--- Problem to solve ---
Look for the word "Select" in the data below, and copy every line that holds it.

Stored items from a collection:

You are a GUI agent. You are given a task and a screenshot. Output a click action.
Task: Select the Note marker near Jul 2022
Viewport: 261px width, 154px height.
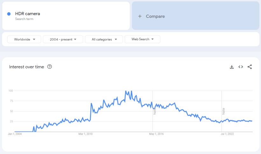[x=223, y=111]
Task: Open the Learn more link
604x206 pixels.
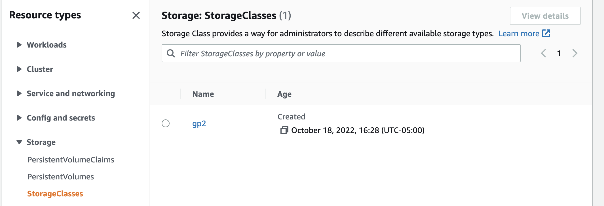Action: 519,33
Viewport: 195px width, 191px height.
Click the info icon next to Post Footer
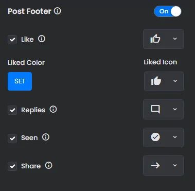(x=58, y=11)
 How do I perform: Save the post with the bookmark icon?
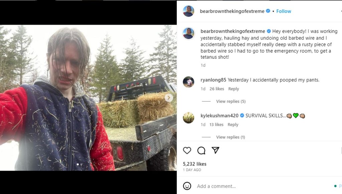click(x=340, y=150)

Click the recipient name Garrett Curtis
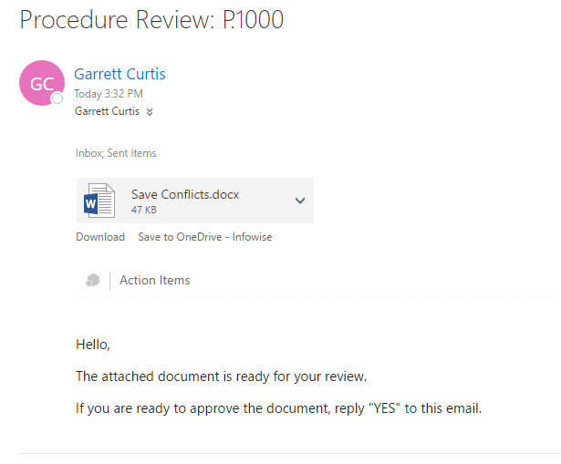tap(107, 111)
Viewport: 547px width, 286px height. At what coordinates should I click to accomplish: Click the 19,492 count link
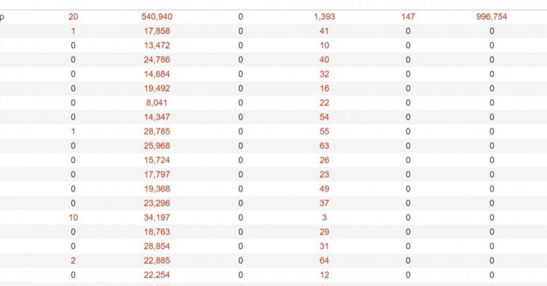point(157,88)
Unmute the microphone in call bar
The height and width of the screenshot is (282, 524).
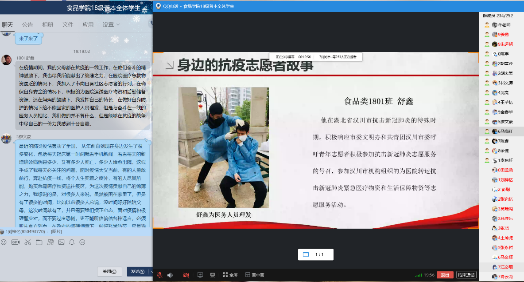coord(159,275)
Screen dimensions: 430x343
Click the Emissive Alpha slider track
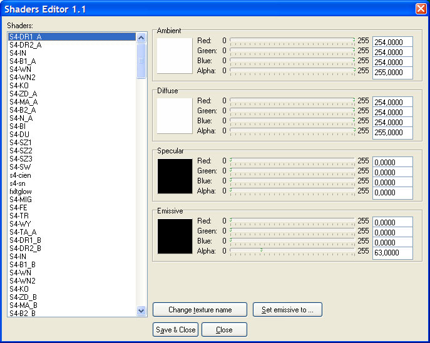coord(292,251)
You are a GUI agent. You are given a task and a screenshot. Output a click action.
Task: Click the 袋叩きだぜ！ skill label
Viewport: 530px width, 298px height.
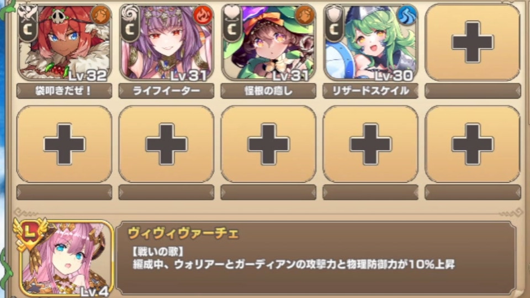[x=64, y=91]
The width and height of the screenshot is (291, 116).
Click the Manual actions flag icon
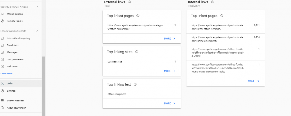(x=2, y=14)
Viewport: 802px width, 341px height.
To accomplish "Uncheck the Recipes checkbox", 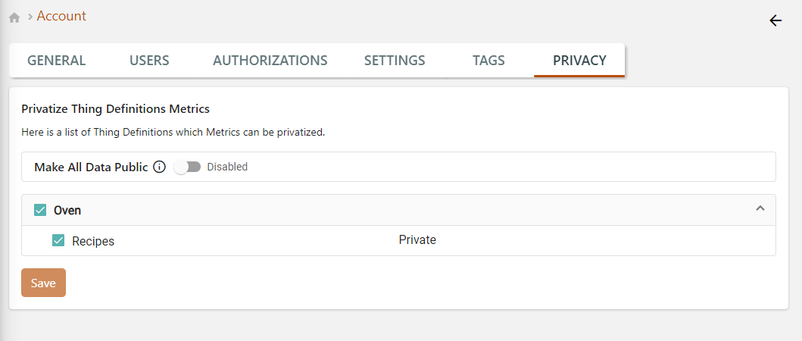I will (x=58, y=240).
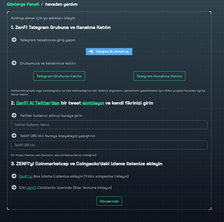The height and width of the screenshot is (222, 224).
Task: Join via Telegram Grubuna Katılın button
Action: pyautogui.click(x=59, y=76)
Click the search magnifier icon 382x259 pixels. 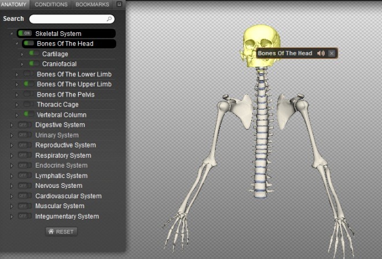(109, 19)
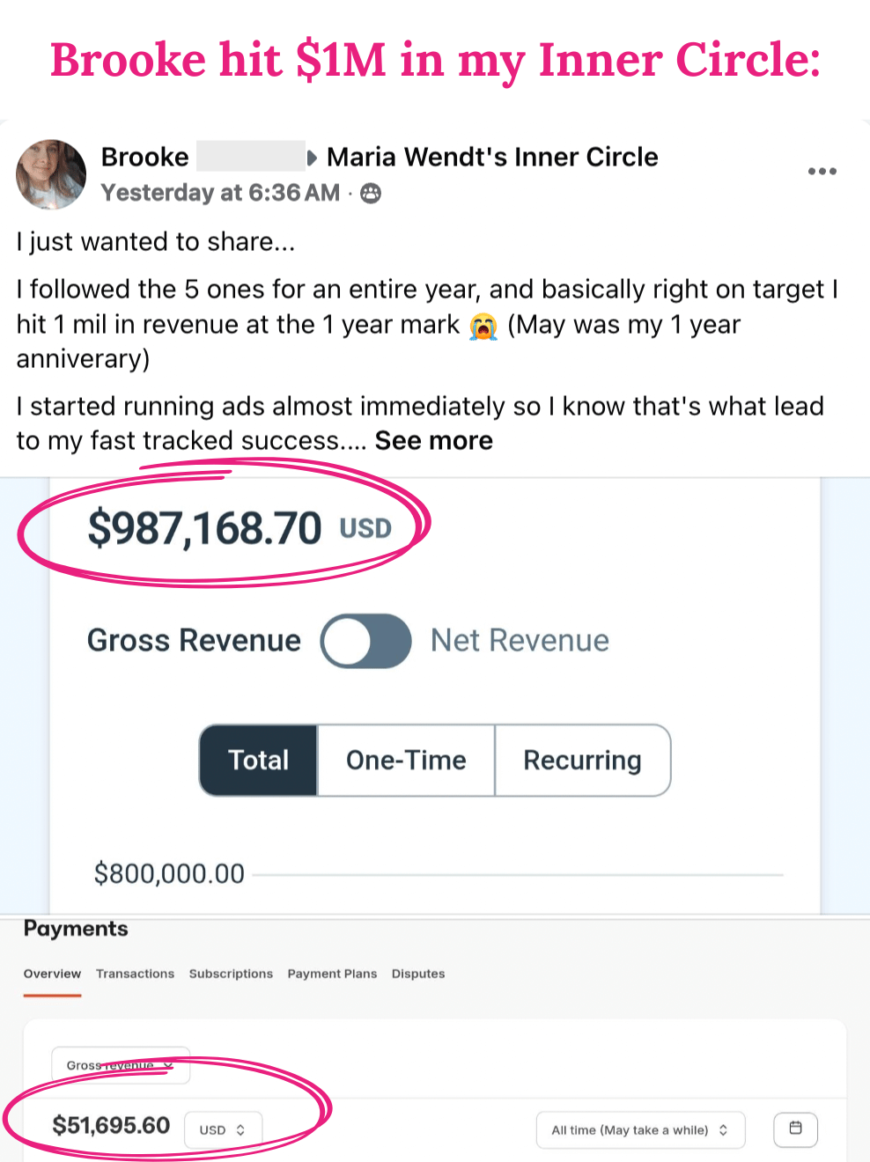This screenshot has height=1162, width=870.
Task: Toggle the Gross Revenue / Net Revenue switch
Action: (x=365, y=641)
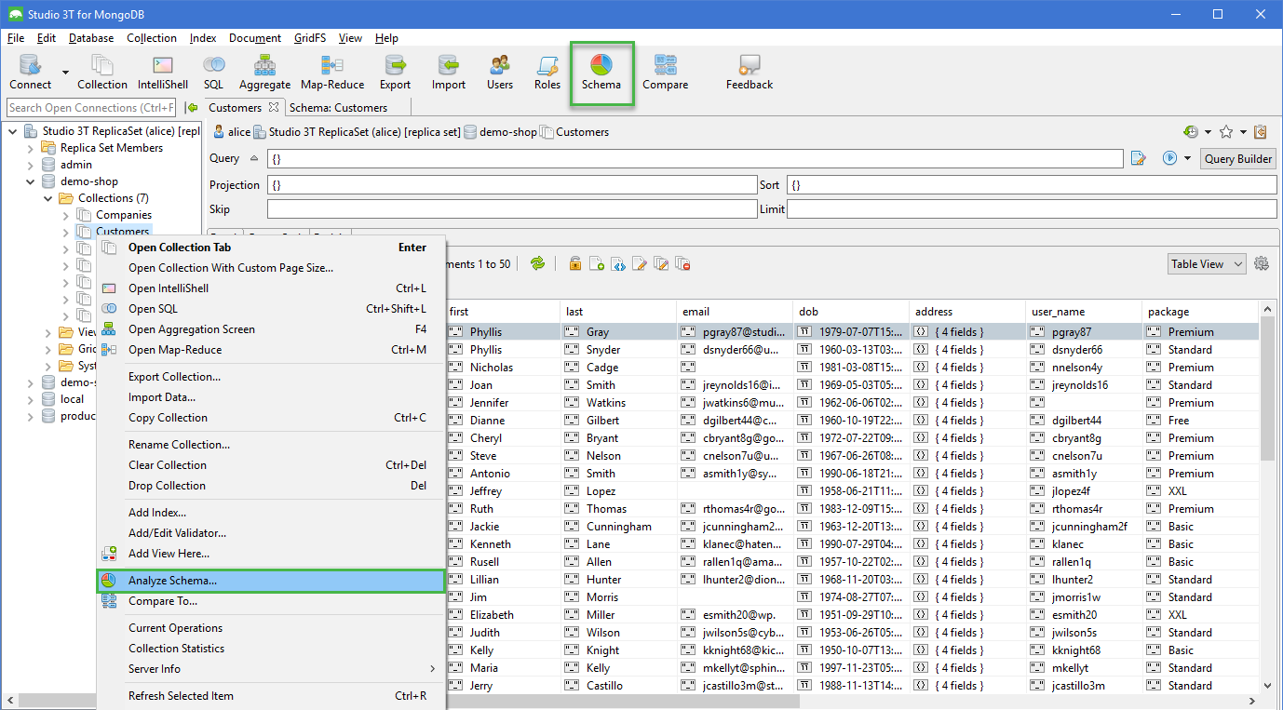Click the Query Builder button
Image resolution: width=1283 pixels, height=710 pixels.
1237,159
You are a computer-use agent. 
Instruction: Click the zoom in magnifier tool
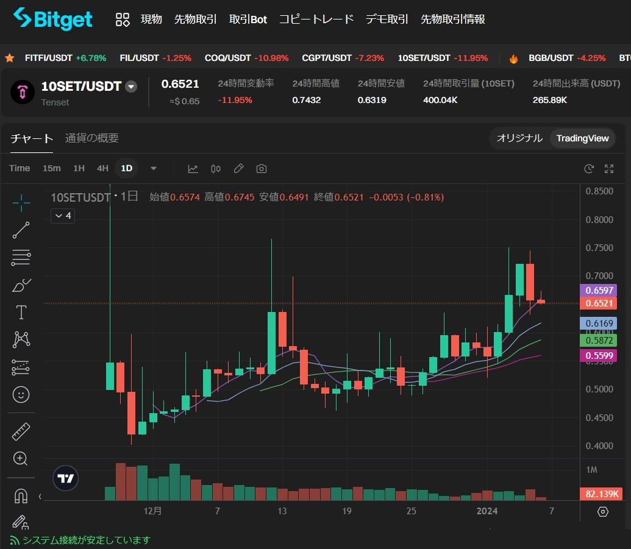21,459
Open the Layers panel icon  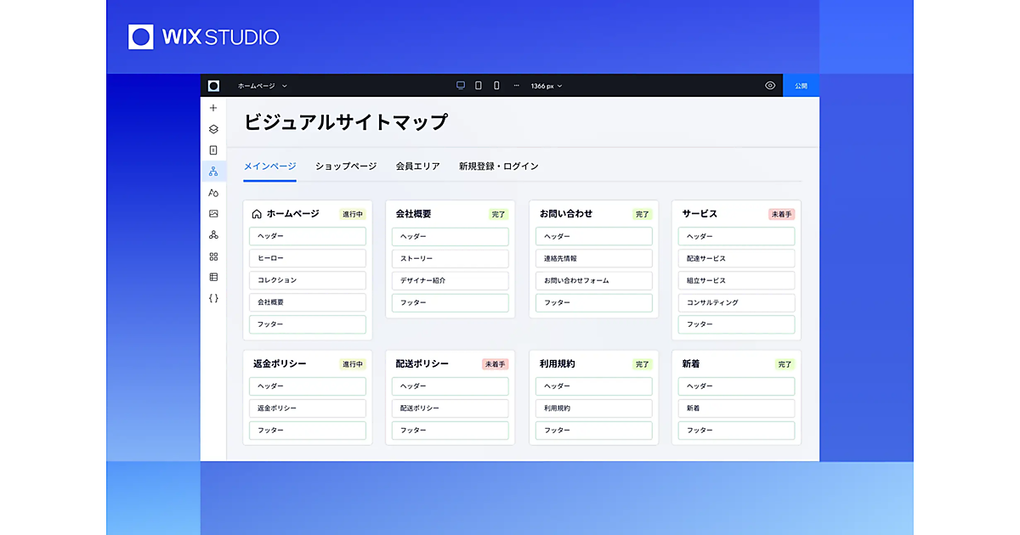pos(213,129)
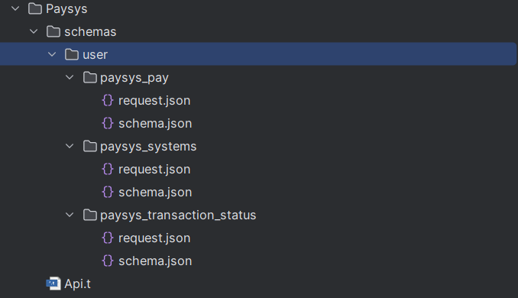Collapse the paysys_systems folder chevron
Image resolution: width=518 pixels, height=298 pixels.
click(70, 147)
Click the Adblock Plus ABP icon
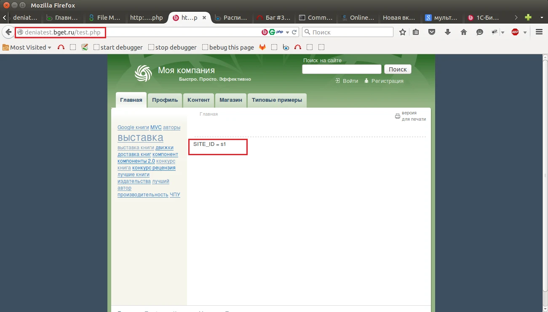 click(x=515, y=32)
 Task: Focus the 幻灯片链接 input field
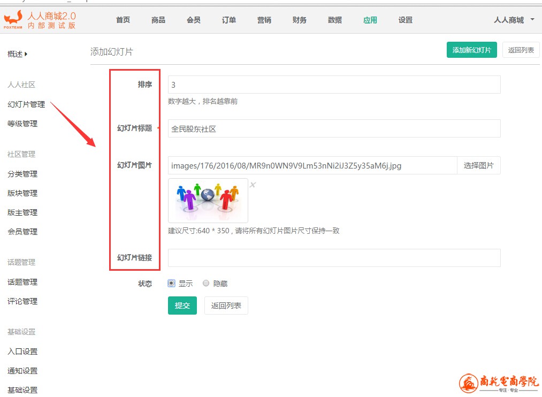[334, 258]
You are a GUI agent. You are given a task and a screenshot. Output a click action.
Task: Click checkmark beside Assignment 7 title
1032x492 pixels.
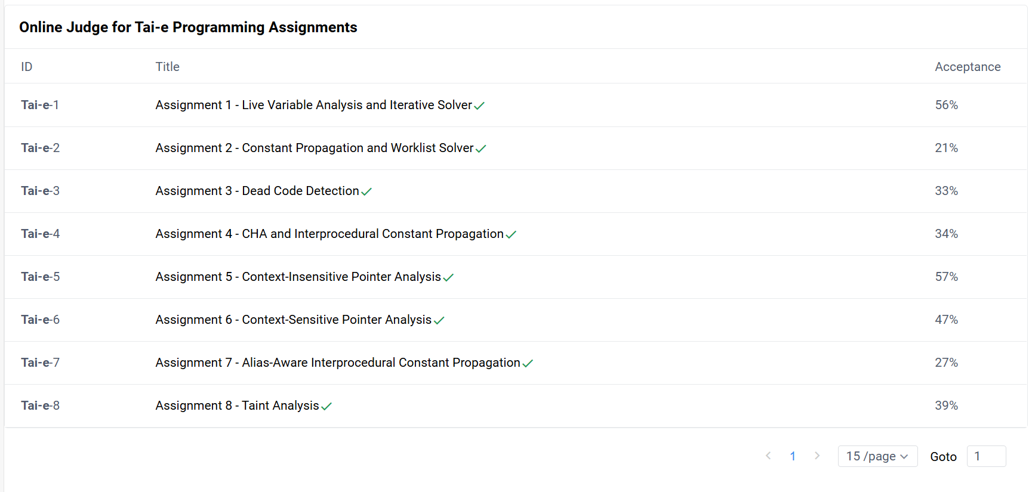(528, 363)
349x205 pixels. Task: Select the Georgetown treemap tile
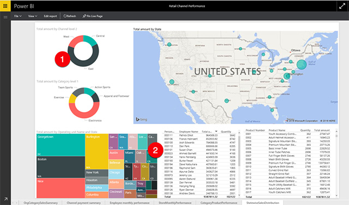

--- Exercise result ---
Task: Select the Note marker near Jul 2022
349x205 pixels. Task: Select the Georgetown treemap tile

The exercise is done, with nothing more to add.